Over the last few years the water in Amsterdam’s canals, ditches, ponds and waterways has become a lot cleaner. And the city’s residents, particularly in the summer, are taking full advantage of it. Hot weather, but also heavy rainfall, can temporarily make the water less clean – think, for instance, of the impact of increased algal growth or of overflowing sewers. From 5 July until 8 October, 2017, 500 Amsterdammers will become water experts and research the quality of the water in the city.
From 5 July until 8 October, 2017, 500 Amsterdammers will become water experts and research the quality of the water in the city. They’ll be using Waterbox, which was specially developed and contains all the instruments they’ll need to carry out the measurements; these might take place at the same site every week, or at constantly different sites throughout the city.
The significance of citizen science
Since measurements are taken simultaneously at multiple city sites and points in time, and because many water experts will be involved, it will be possible in this project to gain much greater insight into the quality of the water and to do so more quickly.

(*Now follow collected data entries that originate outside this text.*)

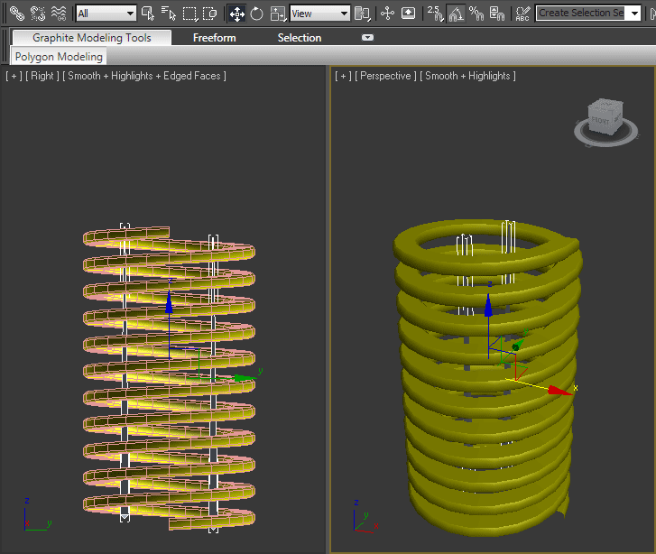The image size is (656, 554).
Task: Toggle the Angle Snap button
Action: click(456, 14)
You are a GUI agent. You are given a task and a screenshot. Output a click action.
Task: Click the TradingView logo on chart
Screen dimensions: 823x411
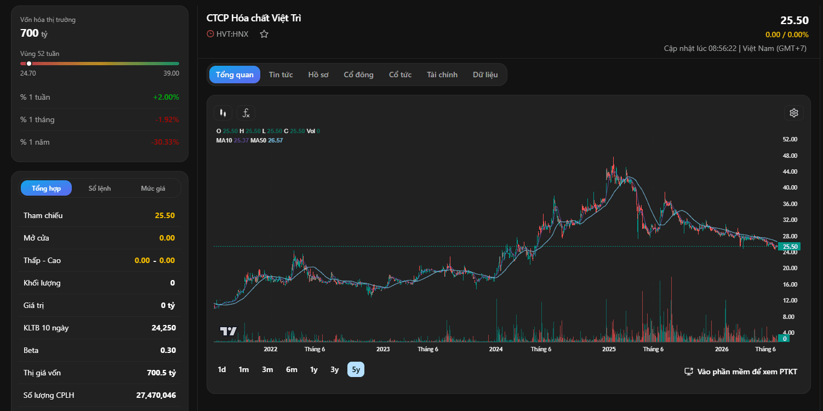(x=228, y=331)
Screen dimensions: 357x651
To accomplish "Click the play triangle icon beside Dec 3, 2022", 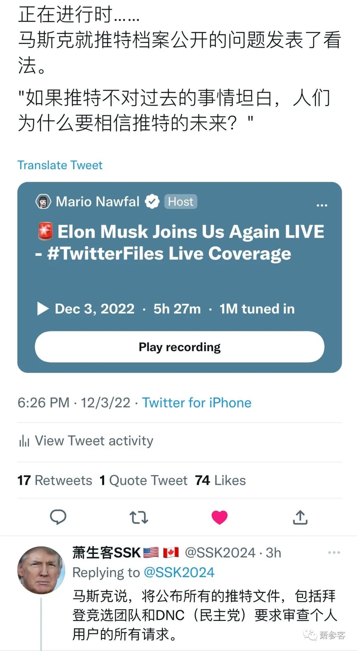I will click(x=43, y=309).
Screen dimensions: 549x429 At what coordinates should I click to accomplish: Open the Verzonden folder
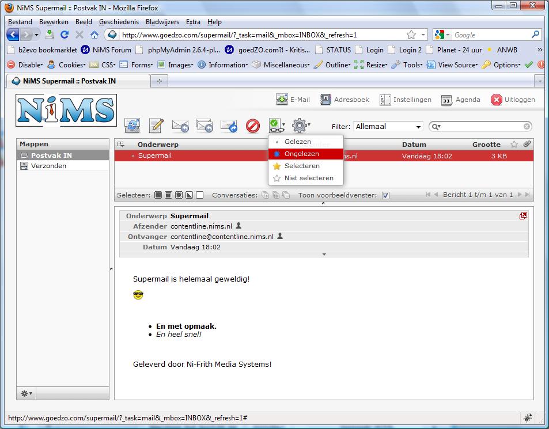coord(48,166)
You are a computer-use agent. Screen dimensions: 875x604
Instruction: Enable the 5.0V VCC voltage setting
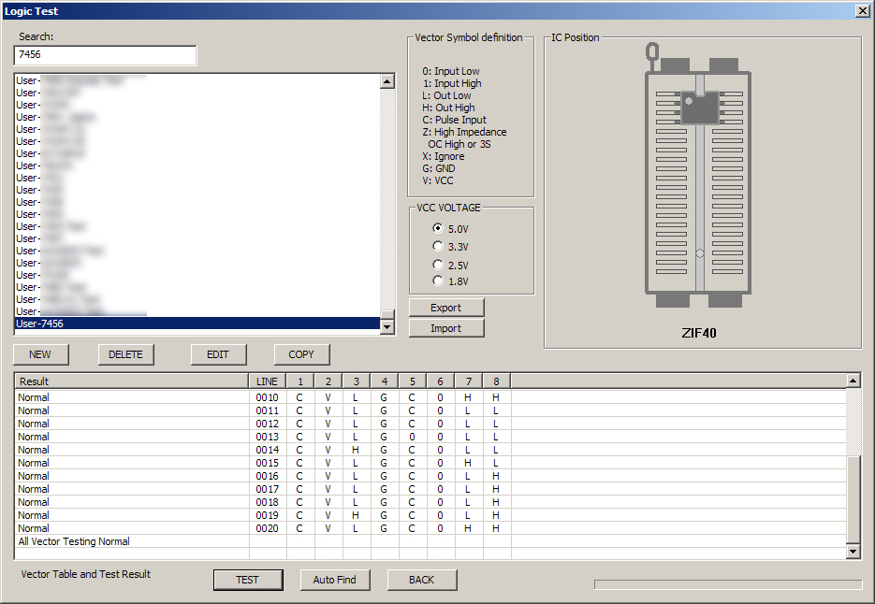[438, 227]
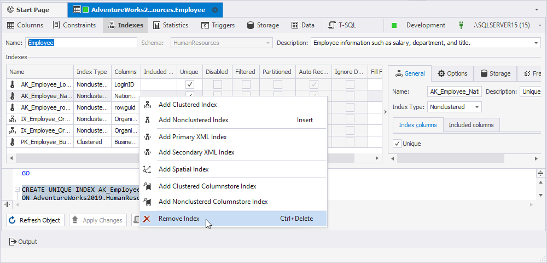Image resolution: width=547 pixels, height=263 pixels.
Task: Click the Refresh Object circular arrow icon
Action: (12, 220)
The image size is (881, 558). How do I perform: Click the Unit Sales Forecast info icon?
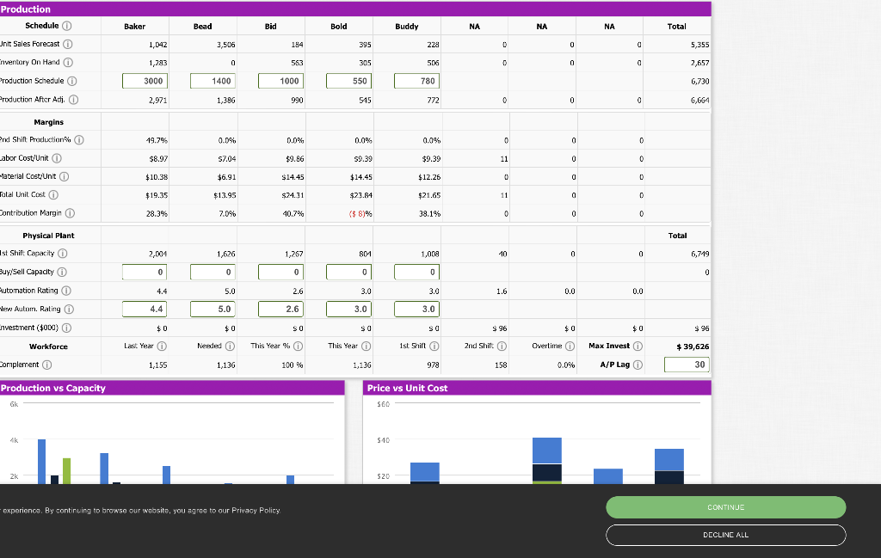[x=70, y=44]
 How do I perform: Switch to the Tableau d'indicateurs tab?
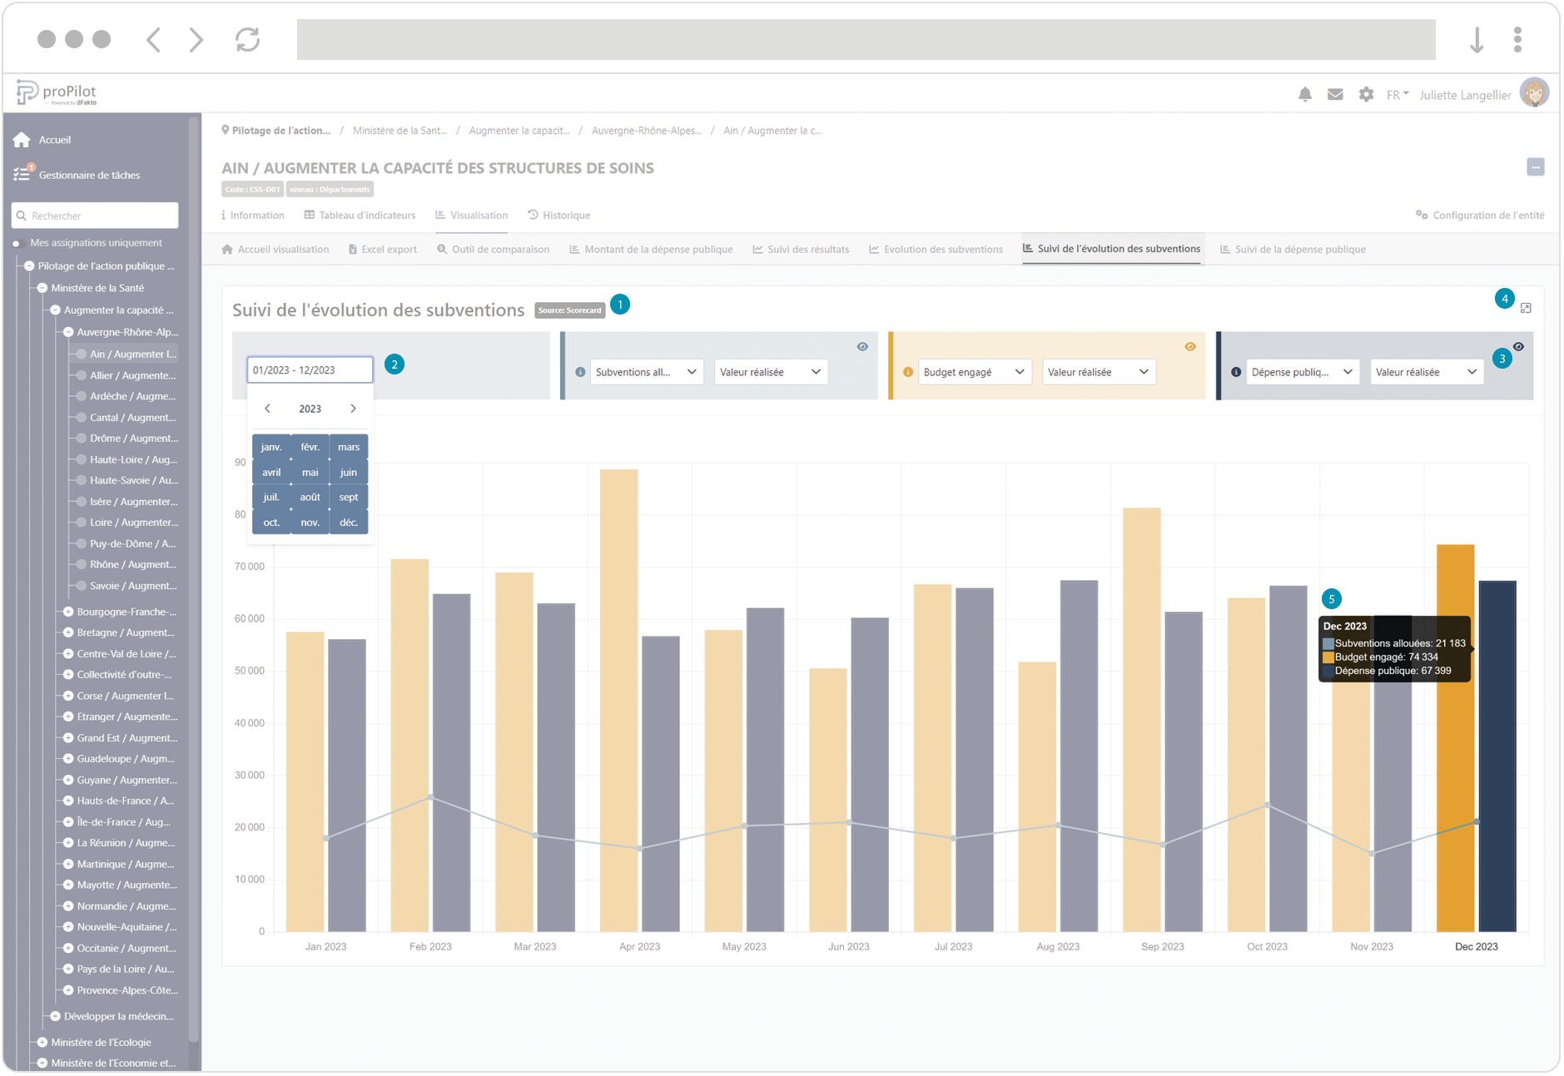360,216
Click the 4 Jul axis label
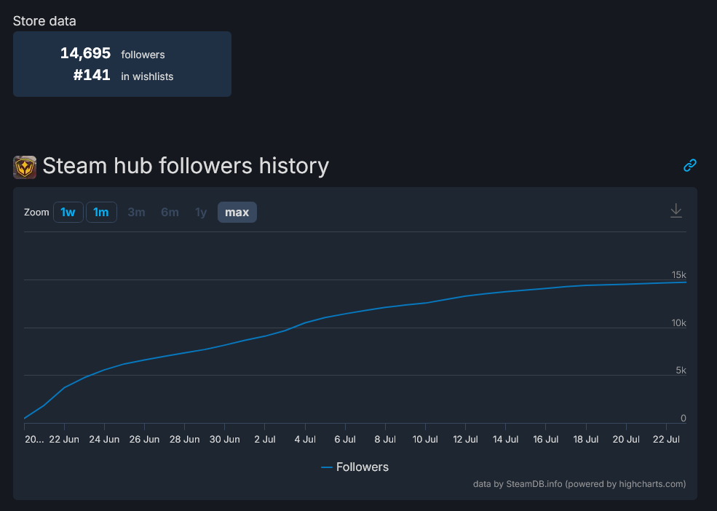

It is also the first time in the Netherlands that citizen scientists have been used on this scale in the field of water quality. The role of KWR in the project is focussed primarily on the socio-scientific aspects, and thereby on the citizen scientists themselves. What is the background of the Amsterdammers involved? What motivates them to participate? And what is the significance of their participation, for instance, with regard to their involvement with Amsterdam water issues.